Ever since, the family has fled to their homeland Pakistan, ostensibly to run away from the authorities.
The Daily Caller‘s non-profit arm has been covering the investigation, uncovering that the family was involved in suspicious property transactions (in misrepresenting real estate deals and as landlords for homes in the area and demanding cash and “unsigned money orders” as payments) and the car dealership ownership in Falls Church, Virginia.
Having sworn an oath, a business partner stated the dealership was a scheme.
Abid’s dealership obtained $100,000 on behalf of Ali Al-Attar, an Iraqi politician who was into medicine in the Washington, D.C. area and is on the run from the U.S. Department of Justice.
In financial disclosure statements given to Congress, Imran Awan said that his wife had no revenue,although she received the nearly $200,000-per-year wage that he did. They also disclosed no rental income – one more falsehood.
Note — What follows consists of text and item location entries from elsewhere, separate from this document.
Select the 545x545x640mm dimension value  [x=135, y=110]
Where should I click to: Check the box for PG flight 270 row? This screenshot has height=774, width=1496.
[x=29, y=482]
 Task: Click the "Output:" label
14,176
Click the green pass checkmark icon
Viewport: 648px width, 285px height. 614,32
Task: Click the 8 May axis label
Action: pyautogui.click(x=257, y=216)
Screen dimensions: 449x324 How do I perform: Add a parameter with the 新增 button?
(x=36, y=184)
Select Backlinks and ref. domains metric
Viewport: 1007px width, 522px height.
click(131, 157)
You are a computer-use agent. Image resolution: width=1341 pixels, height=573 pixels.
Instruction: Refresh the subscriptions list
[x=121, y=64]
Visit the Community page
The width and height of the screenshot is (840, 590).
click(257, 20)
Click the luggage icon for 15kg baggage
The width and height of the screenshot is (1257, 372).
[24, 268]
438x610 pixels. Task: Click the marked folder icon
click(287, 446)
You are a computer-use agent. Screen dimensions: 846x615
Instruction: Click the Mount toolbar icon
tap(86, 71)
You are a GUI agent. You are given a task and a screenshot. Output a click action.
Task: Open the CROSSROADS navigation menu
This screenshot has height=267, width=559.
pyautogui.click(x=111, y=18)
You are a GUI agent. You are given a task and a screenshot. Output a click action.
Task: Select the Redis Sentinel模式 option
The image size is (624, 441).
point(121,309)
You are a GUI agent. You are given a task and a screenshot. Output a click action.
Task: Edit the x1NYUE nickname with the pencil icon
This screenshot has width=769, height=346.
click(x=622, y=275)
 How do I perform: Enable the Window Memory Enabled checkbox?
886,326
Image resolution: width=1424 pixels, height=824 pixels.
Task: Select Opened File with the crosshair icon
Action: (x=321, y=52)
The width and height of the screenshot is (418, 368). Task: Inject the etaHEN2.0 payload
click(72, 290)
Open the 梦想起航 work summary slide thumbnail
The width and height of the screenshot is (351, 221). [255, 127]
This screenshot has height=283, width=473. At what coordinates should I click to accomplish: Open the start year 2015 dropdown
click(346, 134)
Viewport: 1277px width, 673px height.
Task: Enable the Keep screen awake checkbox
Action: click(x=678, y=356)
“Imran Awan threatened that he is very powerful, and if I ever call the police again, [he] will … kidnap my family members back in Pakistan,” Gilani said in court documents.
Days before their father died, the brothers badgered him to sign over assets as insignificant as a $5,000 car — assets they didn’t need, according to a relative. The relative speculated the goal was to make their father desperate enough to sign the Pakistani power of attorney, which would give them access to potentially sizable offshore bank accounts.
They also had their dying father sign a form making Abid administrator of his life insurance policy, though nothing about the change altered Gilani’s position as beneficiary.
However, Jamal falsely attested on the death certificate that his father was divorced, and Abid made himself beneficiary, leading to a lawsuit alleging life insurance fraud. Outside of the Fairfax County court during the case, Abid would say only that “people could harm me,” declining to explain what he meant.